Edith greeted Stoner as if he were a casual visitor and then drifted away unconcernedly, busying herself with inconsequential tasks. His eyes followed her, but he could not make her look at him.
It was the largest and most elegant house that Stoner had ever been in. The rooms were very high and dark, and they were crowded with vases of all sizes and shapes, dully gleaming silverwork upon marble-topped tables and commodes and chests, and richly tapestried furniture with most delicate lines. They drifted through several rooms to a large parlor, where, Mrs. Bostwick murmured, she and her husband were in the habit of sitting and chatting informally with friends. Stoner sat in a chair so fragile that he was afraid to move upon it; he felt it shift beneath his weight.
Edith had disappeared; Stoner looked around for her almost frantically. But she did not come back down to the parlor for nearly two hours, until after Stoner and her parents had had their "talk."
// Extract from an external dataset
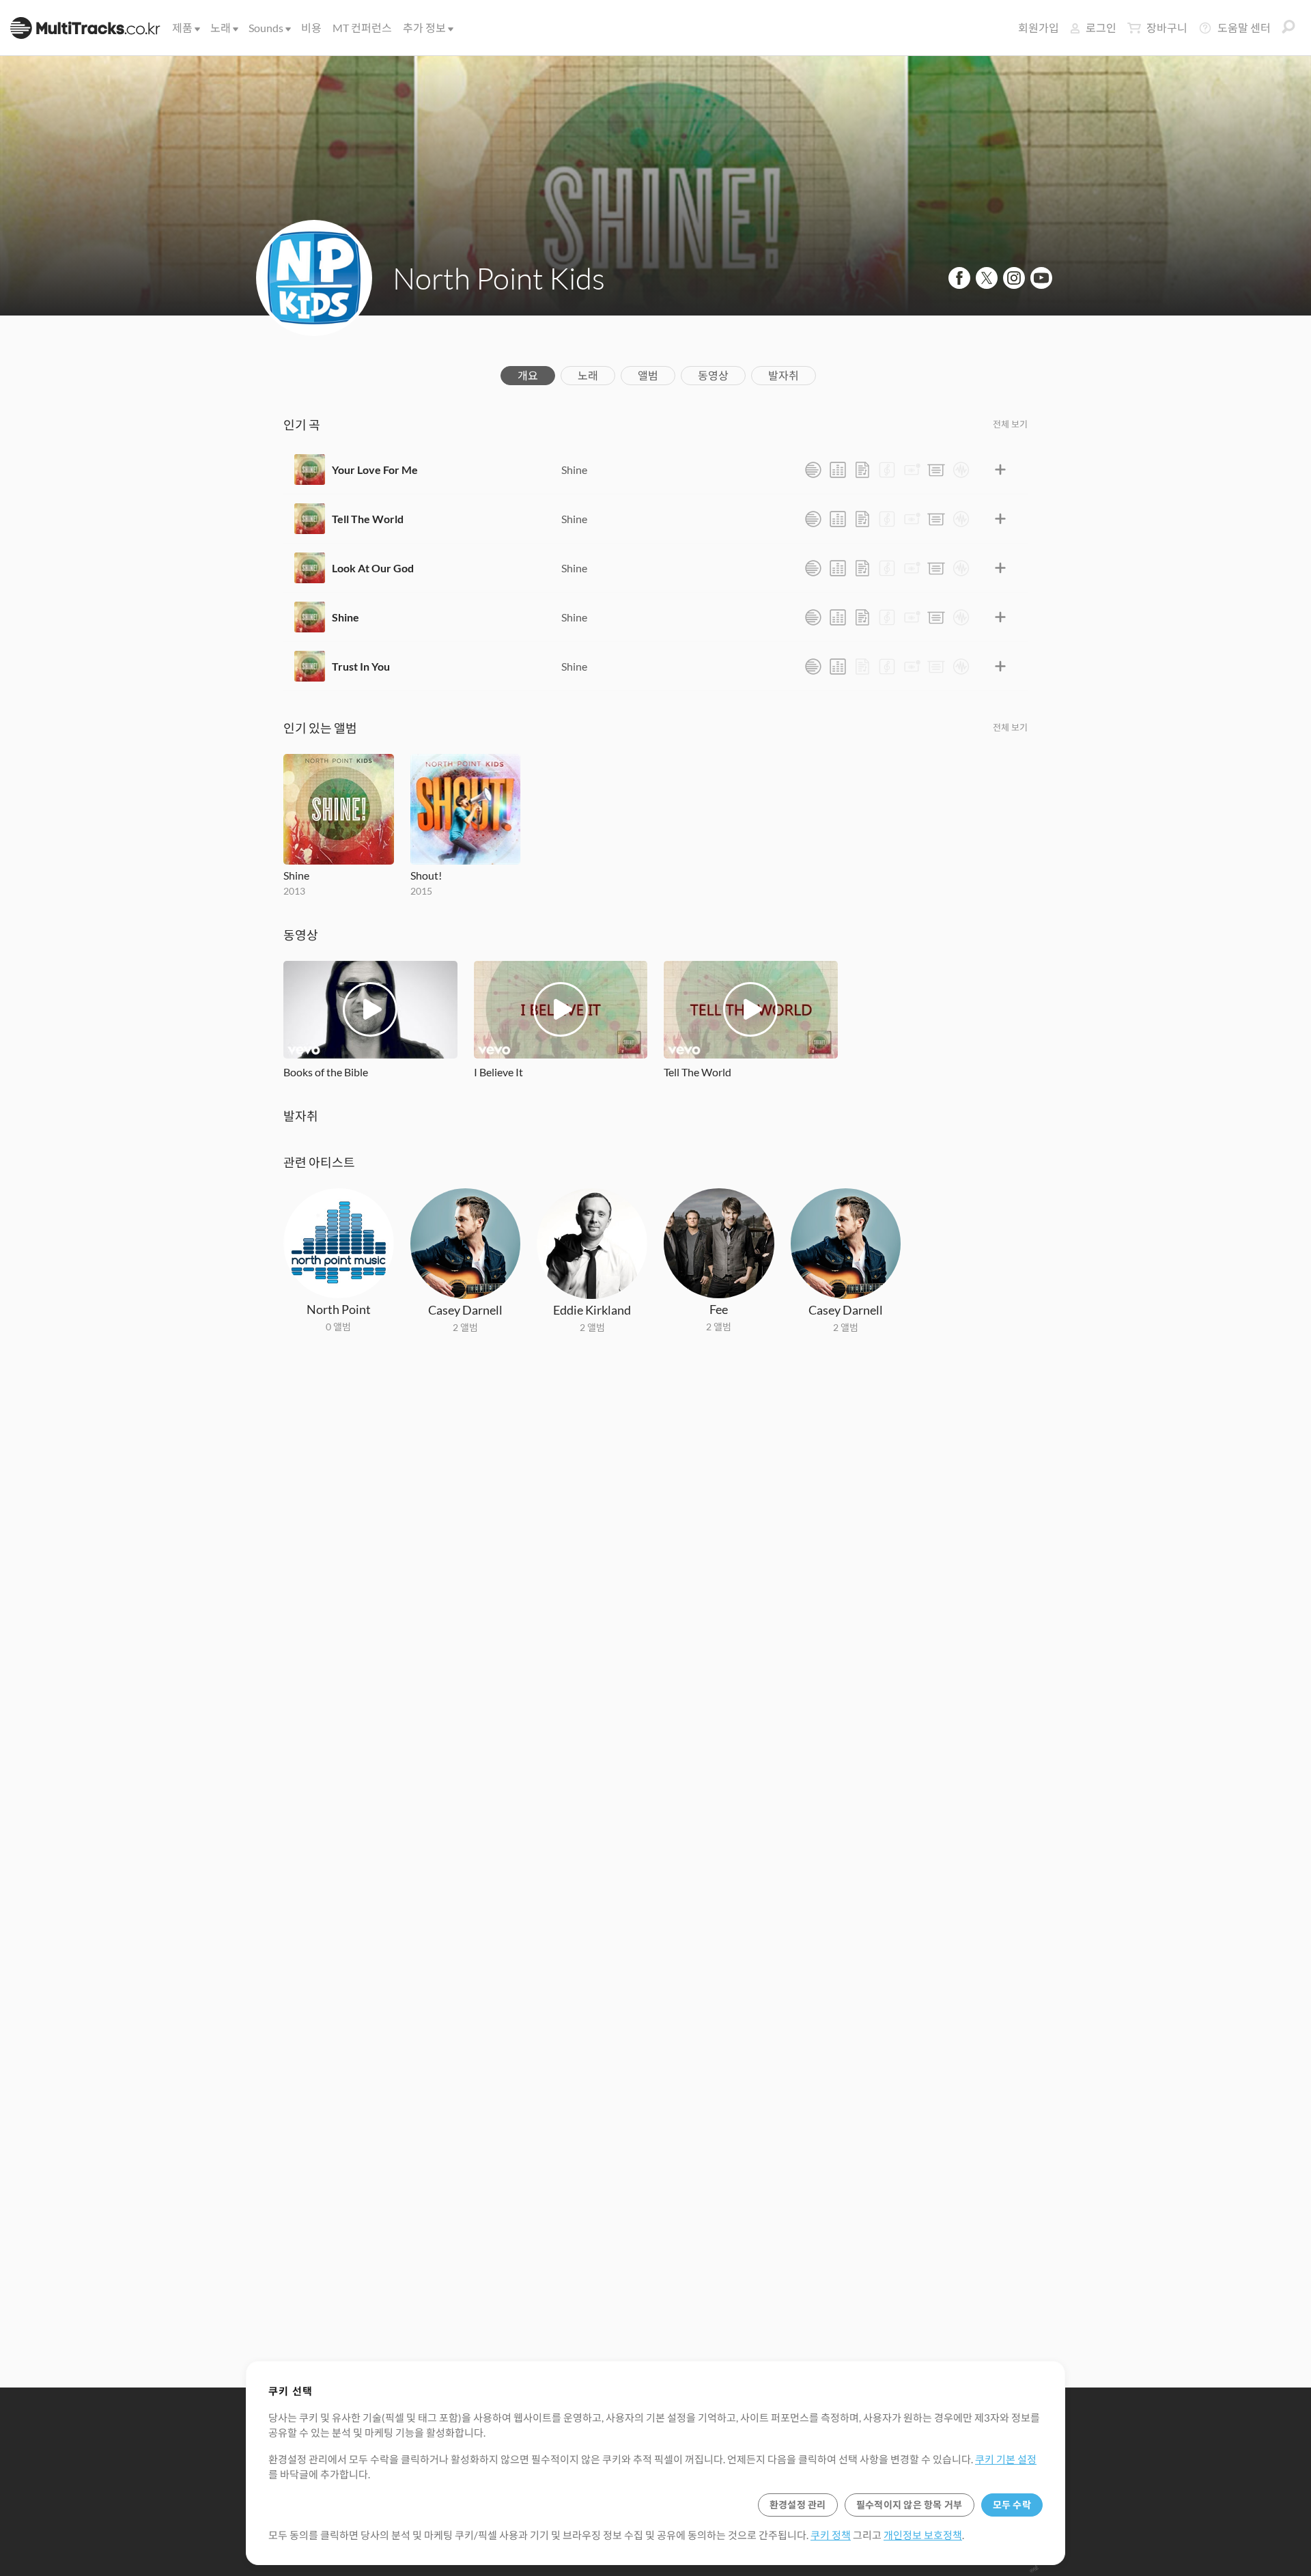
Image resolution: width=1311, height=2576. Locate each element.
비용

The "talk" was indirect and allusive and slow, interrupted by long silences. Horace Bostwick talked about himself in brief speeches directed several inches over Stoner's head. Stoner learned that Bostwick was a Bostonian whose father, late in his life, had ruined his banking career and his son's future in New England by a series of unwise investments that had closed his bank. ("Betrayed," Bostwick announced to the ceiling, "by false friends") Thus the son had come to Missouri shortly after the Civil War, intending to move west; but he had never got farther than Kansas City, where he went occasionally on business trips. Remembering his father's failure, or betrayal, he stayed with his first job in a small St. Louis bank; and in his late thirties, secure in a minor vice-presidency, he married a local girl of good family. From the marriage had come only one child; he had wanted a son and had got a girl, and that was another disappointment he hardly bothered to conceal. Like many men who consider their success incomplete, he was extraordinarily vain and consumed with a sense of his own importance. Every ten or fifteen minutes he removed a large gold watch from his vest pocket, looked at it, and nodded to himself.